Fri 12 Sep 2008
I don’t really like to repeat myself but I’ve found another example of code that isn’t. It has a name, and that name is
evil BizTalk. I’ve wanted to write about BizTalk for a while but I’ve been holding back because it’s a large and complex product that I wanted to do proper justice to.
Ok, so let’s get the nasty out of the way first. BizTalk is partly the reason that I’ve done very few blog posts recently. It is also the cause of an annoying pain at the base of my skull that didn’t go away until I stopped ‘doing’ BizTalk. There are many reasons why and I could go on and on about:
- how it neatly hides important detail from you that you need to problem solve issues;
- cryptic error messages;
- property boxes in property boxes in property boxes;
- lack of effective development environment;
- high license cost;
- … yada yada yada …;
Ironically at the same time I was using BizTalk I was also reading the design of everyday things. Whilst not strictly a book about technology, the ubiquity of computers these days makes it a compelling read for programmers like me. Anyway, the point is that BizTalk very neatly violates almost everything that Donald Norman holds dear.
If it’s so bad then why are you using it?
Good question. You read my mind. You see it solves a couple of problems for me, firstly a very expensive software product requires it out of the box so I really have no choice. However, and here’s the interesting part, it does two “big picture” things very well. Indeed, if you ignore the nitty gritty pain of what you had to do to get it to work it solves a couple issues of system integration reasonably well.
- Message Handling – the BizTalk server wants to receive a message and do something with it. It is able to take messages from a variety of sources: database, file drop, FTP, HTTP, SOAP, Email, etc. Once this message is received it can be routed to an ‘Orchestration’ which takes the message and applies some logic to it. This can involve changing the shape of the message and or sending it on to a variety of other systems.
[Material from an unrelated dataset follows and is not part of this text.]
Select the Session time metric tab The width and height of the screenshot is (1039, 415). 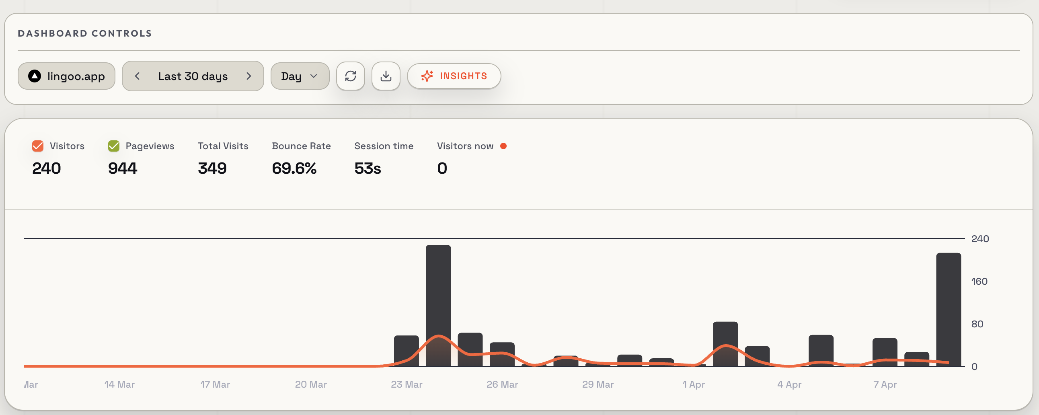click(x=384, y=146)
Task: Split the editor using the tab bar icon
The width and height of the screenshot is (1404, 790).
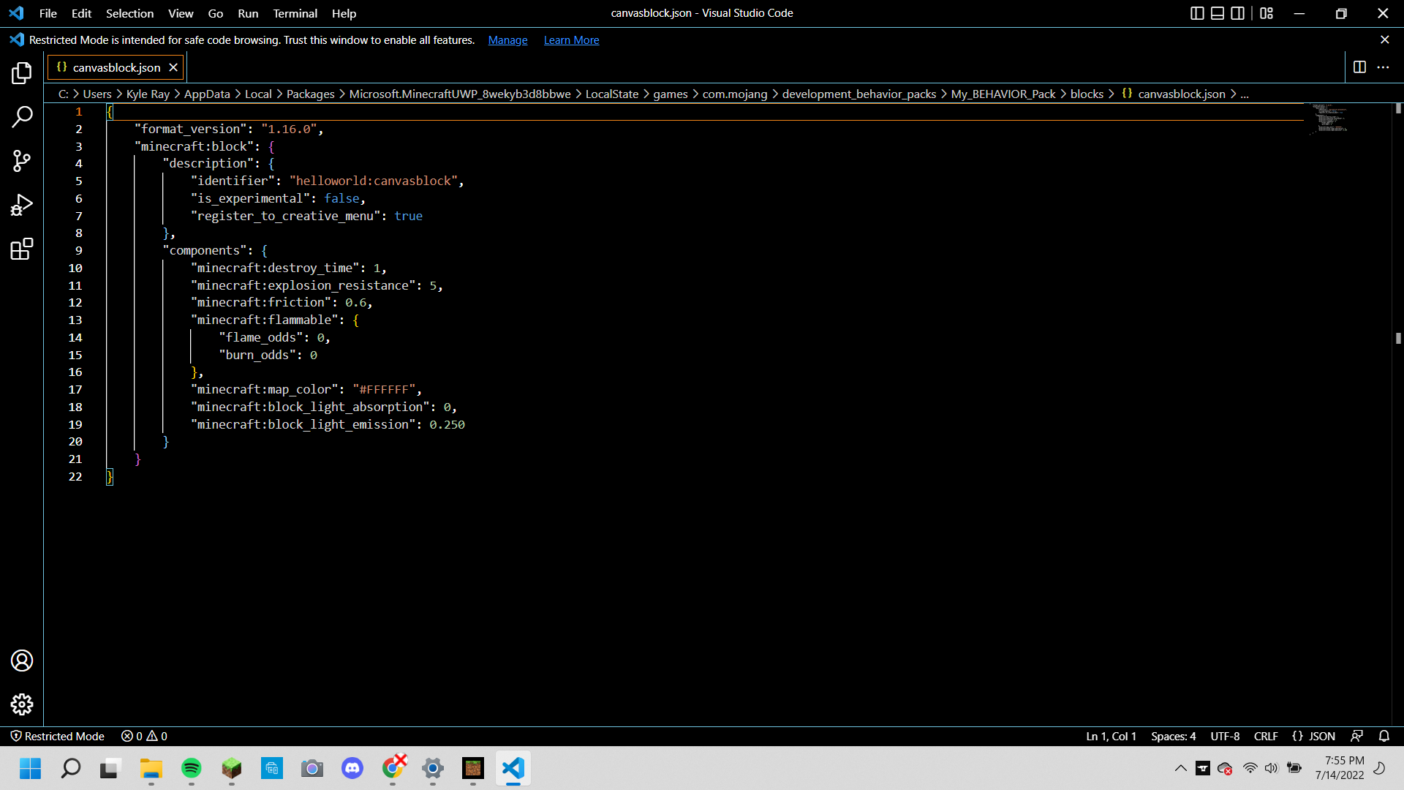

- Business Focus – the fact that BizTalk server can take messages from a variety of sources means that it becomes the natural place to put things that ‘process external data’. This doesn’t sound like a big deal but when you’ve worked in companies that have attempted this solution without something like BizTalk you’ll know what a mess this becomes. Many programmers, many ideas, little consistency, integration headaches.
So it’s good right?
Well yes and no. I can’t pretend that I’ve even scratched the surface of what BizTalk does, it’s a beast. However, for what I need to do I’ve created about a half a dozen or so orchestrations and a few mappings and every one was as painful as the last. It just doesn’t seem to get any easier.
You see, the bits of BizTalk I like, are relatively quite small. The bits I don’t like are the bits that try and take programming control away from me by providing me with some half-baked UI that ultimately is going to produce me a piece of executable code. And that’s my point. If it’s going to produce executable code why not just give me some powerful libraries (which must exist anyway) and let me write it? Indeed, I’ve had a couple of people tell me that they don’t really like BizTalk either and when faced with a ‘BizTalk challenge’ their solution is to write a custom pipeline to handle it (for those not in the know, this solution gets the job done but it’s like buying a tractor to get your groceries with).
The part of BizTalk that I would pay money for is probably not worth that much. However, I’m smart enough (just) to know that if I wanted to roll my own which just contained the features I wanted I would still be doing it in 2009. So for now, I guess, The Beast and I will get along fine. If there’s ever a viable alternative The Beast and I will be parting ways.